----- Dataset records

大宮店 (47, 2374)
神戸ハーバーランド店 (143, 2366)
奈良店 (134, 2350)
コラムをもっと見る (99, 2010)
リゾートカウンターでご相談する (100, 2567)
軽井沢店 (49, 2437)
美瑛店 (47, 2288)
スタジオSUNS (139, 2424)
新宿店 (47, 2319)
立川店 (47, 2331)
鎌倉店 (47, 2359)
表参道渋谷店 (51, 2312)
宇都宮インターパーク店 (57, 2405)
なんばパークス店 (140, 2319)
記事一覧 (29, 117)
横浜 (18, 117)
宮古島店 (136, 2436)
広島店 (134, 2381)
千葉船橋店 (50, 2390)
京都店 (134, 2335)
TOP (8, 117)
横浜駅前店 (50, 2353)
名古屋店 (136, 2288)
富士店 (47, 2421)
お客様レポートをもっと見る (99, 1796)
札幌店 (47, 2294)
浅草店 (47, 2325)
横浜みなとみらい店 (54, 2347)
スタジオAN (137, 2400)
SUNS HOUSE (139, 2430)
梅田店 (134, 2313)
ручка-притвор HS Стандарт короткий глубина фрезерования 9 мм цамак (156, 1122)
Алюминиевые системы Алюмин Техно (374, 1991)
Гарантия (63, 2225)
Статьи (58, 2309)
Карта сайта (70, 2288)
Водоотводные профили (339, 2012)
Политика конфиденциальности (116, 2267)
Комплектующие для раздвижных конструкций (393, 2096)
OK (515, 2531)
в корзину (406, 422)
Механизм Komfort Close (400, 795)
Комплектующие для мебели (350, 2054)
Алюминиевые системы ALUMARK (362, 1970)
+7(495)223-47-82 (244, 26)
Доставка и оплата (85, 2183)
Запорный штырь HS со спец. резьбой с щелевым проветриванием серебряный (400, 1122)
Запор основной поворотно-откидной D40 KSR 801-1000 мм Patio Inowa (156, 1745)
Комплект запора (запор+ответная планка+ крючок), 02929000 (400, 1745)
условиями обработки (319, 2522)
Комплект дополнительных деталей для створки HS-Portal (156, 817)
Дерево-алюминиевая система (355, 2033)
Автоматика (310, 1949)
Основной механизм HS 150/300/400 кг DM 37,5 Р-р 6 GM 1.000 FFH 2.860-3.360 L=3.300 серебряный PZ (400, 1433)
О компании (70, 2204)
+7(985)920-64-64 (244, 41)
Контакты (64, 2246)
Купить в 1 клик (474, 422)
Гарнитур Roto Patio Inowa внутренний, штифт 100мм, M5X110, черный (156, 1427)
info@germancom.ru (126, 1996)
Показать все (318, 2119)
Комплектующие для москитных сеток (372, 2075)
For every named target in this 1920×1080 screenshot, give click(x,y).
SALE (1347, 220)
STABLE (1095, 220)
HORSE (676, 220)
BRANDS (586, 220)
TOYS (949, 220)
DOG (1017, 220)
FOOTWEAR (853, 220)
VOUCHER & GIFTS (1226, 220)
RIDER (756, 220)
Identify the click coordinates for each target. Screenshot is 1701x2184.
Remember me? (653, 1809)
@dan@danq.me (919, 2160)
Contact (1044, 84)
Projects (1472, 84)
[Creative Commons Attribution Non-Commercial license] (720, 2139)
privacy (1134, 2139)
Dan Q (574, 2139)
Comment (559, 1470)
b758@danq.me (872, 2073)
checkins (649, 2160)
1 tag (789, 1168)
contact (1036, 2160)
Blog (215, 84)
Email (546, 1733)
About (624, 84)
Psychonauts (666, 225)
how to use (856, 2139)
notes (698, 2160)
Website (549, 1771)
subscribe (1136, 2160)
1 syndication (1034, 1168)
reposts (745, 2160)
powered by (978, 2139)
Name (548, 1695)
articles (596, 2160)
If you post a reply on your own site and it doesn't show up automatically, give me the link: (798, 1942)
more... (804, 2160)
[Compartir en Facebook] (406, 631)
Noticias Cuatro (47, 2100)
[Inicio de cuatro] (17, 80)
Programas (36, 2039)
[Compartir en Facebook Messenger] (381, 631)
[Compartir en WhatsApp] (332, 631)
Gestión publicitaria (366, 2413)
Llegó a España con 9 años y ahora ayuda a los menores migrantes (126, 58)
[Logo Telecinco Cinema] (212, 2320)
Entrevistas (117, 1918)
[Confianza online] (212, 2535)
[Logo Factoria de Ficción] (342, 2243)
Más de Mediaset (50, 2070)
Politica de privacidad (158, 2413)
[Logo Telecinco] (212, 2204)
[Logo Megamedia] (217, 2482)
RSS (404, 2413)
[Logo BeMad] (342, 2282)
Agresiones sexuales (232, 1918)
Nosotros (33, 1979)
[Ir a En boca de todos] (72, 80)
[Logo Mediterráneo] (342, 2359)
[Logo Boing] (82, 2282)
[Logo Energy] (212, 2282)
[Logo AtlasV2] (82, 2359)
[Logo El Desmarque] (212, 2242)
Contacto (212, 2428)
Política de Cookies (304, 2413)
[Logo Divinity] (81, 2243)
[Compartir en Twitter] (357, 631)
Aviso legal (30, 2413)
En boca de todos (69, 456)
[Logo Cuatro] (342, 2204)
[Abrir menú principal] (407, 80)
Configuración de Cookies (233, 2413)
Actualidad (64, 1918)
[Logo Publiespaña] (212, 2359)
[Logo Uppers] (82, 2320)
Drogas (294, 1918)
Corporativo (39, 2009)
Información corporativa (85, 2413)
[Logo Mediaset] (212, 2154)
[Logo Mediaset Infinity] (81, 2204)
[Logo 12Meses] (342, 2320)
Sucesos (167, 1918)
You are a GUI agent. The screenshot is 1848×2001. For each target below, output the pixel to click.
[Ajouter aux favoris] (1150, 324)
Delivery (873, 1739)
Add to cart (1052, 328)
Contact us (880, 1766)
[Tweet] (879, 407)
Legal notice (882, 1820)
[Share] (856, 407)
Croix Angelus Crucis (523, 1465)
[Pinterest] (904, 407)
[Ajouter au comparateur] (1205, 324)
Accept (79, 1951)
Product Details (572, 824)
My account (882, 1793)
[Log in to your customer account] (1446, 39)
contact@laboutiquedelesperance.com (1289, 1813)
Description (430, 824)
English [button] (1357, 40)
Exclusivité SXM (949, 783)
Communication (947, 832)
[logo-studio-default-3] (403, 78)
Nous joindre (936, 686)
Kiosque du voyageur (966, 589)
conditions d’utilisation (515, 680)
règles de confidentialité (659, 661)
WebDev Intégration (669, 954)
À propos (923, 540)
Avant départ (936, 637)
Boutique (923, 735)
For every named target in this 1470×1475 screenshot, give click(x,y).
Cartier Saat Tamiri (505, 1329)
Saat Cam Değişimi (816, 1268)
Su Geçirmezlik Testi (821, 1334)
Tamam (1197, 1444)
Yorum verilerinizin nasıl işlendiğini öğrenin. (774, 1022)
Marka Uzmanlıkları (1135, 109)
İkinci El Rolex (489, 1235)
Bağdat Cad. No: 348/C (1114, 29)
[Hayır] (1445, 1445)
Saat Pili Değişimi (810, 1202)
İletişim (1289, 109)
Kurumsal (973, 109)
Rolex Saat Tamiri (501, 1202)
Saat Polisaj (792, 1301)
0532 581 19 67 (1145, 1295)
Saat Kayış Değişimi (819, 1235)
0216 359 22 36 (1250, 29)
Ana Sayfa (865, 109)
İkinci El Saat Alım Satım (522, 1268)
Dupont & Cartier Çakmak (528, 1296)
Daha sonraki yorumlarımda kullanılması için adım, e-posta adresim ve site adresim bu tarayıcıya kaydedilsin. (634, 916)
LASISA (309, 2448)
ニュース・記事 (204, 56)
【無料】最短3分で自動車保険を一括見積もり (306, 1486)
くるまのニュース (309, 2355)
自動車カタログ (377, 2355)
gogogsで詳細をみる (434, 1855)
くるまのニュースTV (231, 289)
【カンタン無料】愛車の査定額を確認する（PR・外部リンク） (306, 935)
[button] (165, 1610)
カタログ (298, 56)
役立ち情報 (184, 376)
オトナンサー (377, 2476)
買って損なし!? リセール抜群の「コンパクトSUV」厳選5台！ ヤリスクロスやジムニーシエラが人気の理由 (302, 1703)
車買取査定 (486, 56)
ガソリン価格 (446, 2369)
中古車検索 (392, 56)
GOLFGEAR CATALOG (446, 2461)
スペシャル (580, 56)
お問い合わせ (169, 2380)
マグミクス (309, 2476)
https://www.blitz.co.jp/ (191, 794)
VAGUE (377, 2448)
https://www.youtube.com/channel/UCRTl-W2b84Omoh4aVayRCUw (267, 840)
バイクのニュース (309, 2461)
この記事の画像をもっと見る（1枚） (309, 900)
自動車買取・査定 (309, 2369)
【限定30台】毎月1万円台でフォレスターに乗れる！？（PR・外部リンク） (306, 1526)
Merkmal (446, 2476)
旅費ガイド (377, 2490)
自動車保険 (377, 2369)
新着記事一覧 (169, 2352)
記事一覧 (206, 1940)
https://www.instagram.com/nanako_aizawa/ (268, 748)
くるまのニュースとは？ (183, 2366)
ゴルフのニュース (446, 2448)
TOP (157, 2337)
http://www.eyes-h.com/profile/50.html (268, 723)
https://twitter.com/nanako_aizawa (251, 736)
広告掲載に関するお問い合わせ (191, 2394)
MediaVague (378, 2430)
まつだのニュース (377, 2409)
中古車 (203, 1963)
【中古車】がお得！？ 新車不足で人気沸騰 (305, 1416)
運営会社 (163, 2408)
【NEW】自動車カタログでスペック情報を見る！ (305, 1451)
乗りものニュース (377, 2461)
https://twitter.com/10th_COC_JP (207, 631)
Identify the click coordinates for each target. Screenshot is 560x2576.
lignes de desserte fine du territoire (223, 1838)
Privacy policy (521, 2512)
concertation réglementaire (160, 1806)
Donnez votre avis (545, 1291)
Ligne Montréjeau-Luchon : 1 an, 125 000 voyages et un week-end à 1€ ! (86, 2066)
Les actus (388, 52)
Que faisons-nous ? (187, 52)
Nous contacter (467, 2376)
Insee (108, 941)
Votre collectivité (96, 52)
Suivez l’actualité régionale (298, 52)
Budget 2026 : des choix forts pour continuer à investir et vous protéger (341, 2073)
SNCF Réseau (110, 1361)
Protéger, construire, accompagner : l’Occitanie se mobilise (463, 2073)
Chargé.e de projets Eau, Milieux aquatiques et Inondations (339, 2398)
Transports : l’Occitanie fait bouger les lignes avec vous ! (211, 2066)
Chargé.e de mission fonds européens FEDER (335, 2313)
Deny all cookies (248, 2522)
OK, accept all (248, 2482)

----------

§ Your goal: What is needed is a word-for-word copy of the records above, from the first line through the line that contains "Политика конфиденциальности (116, 2267)".

§ Task output:
大宮店 (47, 2374)
神戸ハーバーランド店 (143, 2366)
奈良店 (134, 2350)
コラムをもっと見る (99, 2010)
リゾートカウンターでご相談する (100, 2567)
軽井沢店 (49, 2437)
美瑛店 (47, 2288)
スタジオSUNS (139, 2424)
新宿店 (47, 2319)
立川店 (47, 2331)
鎌倉店 (47, 2359)
表参道渋谷店 (51, 2312)
宇都宮インターパーク店 (57, 2405)
なんばパークス店 (140, 2319)
記事一覧 (29, 117)
横浜 (18, 117)
宮古島店 (136, 2436)
広島店 (134, 2381)
千葉船橋店 (50, 2390)
京都店 (134, 2335)
TOP (8, 117)
横浜駅前店 (50, 2353)
名古屋店 (136, 2288)
富士店 (47, 2421)
お客様レポートをもっと見る (99, 1796)
札幌店 (47, 2294)
浅草店 (47, 2325)
横浜みなとみらい店 (54, 2347)
スタジオAN (137, 2400)
SUNS HOUSE (139, 2430)
梅田店 (134, 2313)
ручка-притвор HS Стандарт короткий глубина фрезерования 9 мм цамак (156, 1122)
Алюминиевые системы Алюмин Техно (374, 1991)
Гарантия (63, 2225)
Статьи (58, 2309)
Карта сайта (70, 2288)
Водоотводные профили (339, 2012)
Политика конфиденциальности (116, 2267)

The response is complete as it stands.